- _Records from a collection_:
******

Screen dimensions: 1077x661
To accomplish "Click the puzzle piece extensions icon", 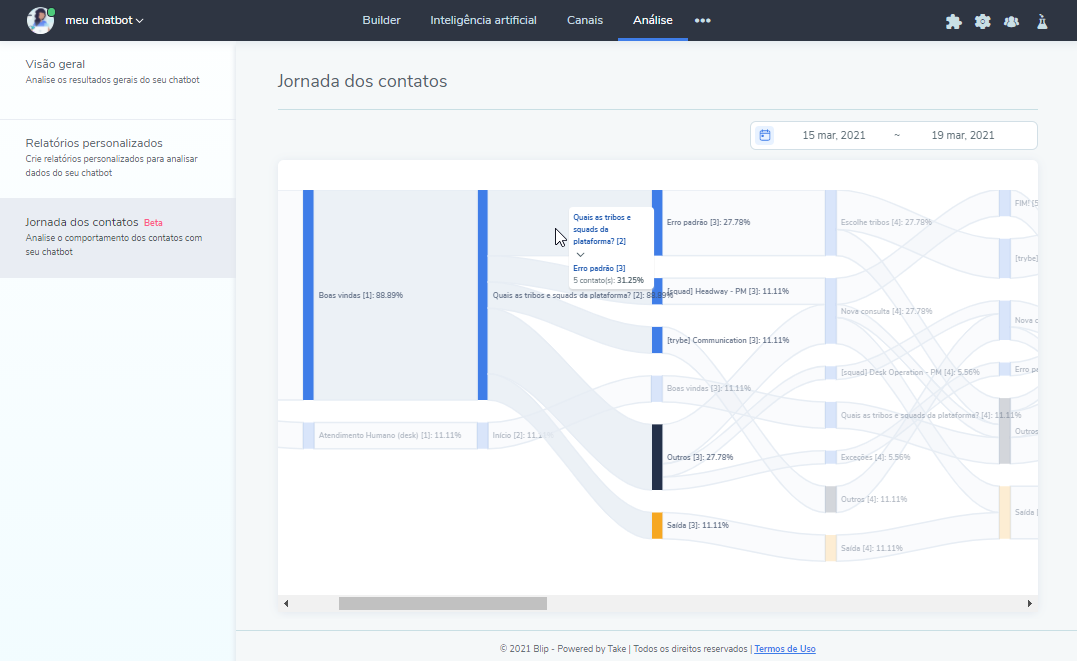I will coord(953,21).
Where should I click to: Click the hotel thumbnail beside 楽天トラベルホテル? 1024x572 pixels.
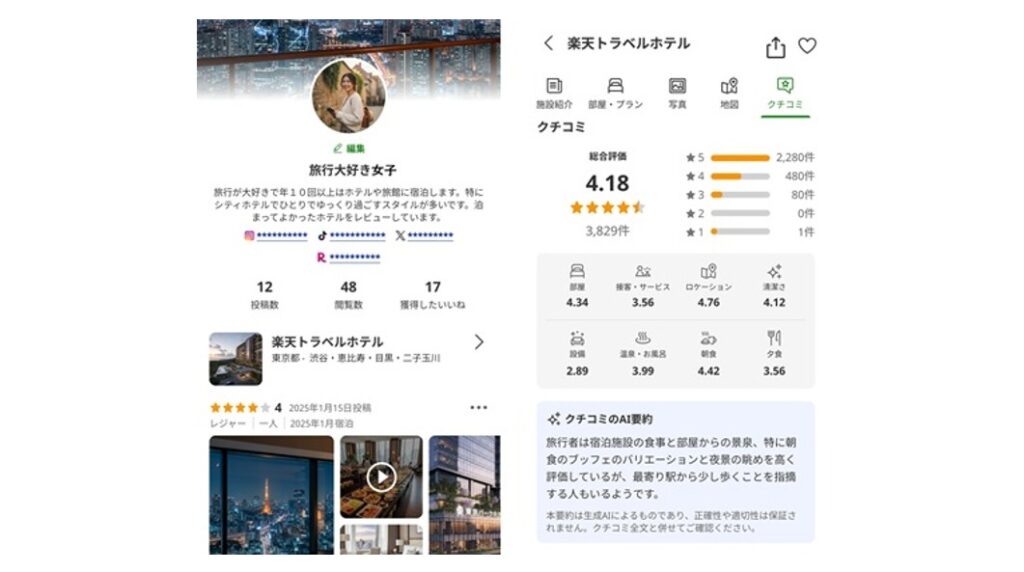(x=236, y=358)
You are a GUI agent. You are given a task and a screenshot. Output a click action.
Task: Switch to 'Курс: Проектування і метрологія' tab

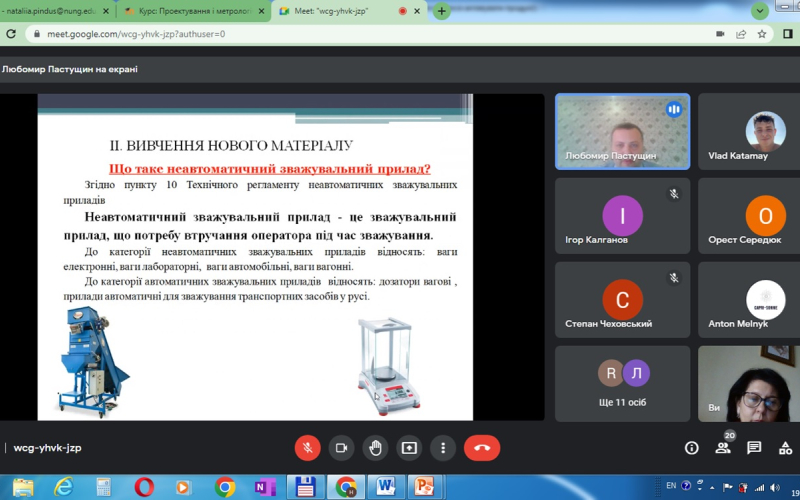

******

Return everything from the line containing "You are a GUI" down to the end of the rows, repeating each line exactly. Leave the pictures out.

You are a GUI agent. You are given a task and a screenshot. Output a click action.
Task: Switch to 'Курс: Проектування і метрологія' tab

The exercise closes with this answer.